16th October 2023
AmCham Intel: AmCham members discussed the current and future tax policy with the Ministry of Finance
The Ministry expects that changes introduced in the recent tax law amendment, together with the planned cuts on subsidies spendings, should be sufficient to keep the state budget deficit at an acceptable level (below Maastricht criteria).
Within the discussion about budgetary allocation of different taxes to state budget and municipalities, it was mentioned that the current system of allocation of taxes gives municipalities almost no motivation to support new investments in their neighborhood, since the municipalities have no income from such new investments.
The Ministry plans to make further steps towards digitization of the tax area. First steps should be taken in the area of Real Estate Tax.

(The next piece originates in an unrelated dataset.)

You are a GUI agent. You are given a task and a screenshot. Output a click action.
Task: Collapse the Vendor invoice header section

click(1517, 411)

The digital tax administration system will offer taxpayers a pre-filled RET return in DIS+ platform. Another step should be Personal Income Tax return with pre-filled data.

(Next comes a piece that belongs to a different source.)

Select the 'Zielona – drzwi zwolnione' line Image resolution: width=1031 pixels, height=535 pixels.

On January 1, 2025 a new Accounting Act should enter into force. The new Accounting Act will provide more "freedom" to business; it will be rather principle-based (true and fair view) than describe each accounting rule to very detail. The Ministry is now also working on an amendment of the Income Tax Act reacting on the accounting changes.
The discussion then ranged from VAT to transfer pricing to Pillar 2 minimum effective tax rate of 15%, including the impact of the Pillar 2 rules on the R&D deduction, among others.
AmCham advocates for a transparent and predictable tax system enabling and driving innovative economy in the Czech Republic. Thank you to David Borkovec, Partner in Tax and Legal Services at PwC for chairing the session and driving the discussion.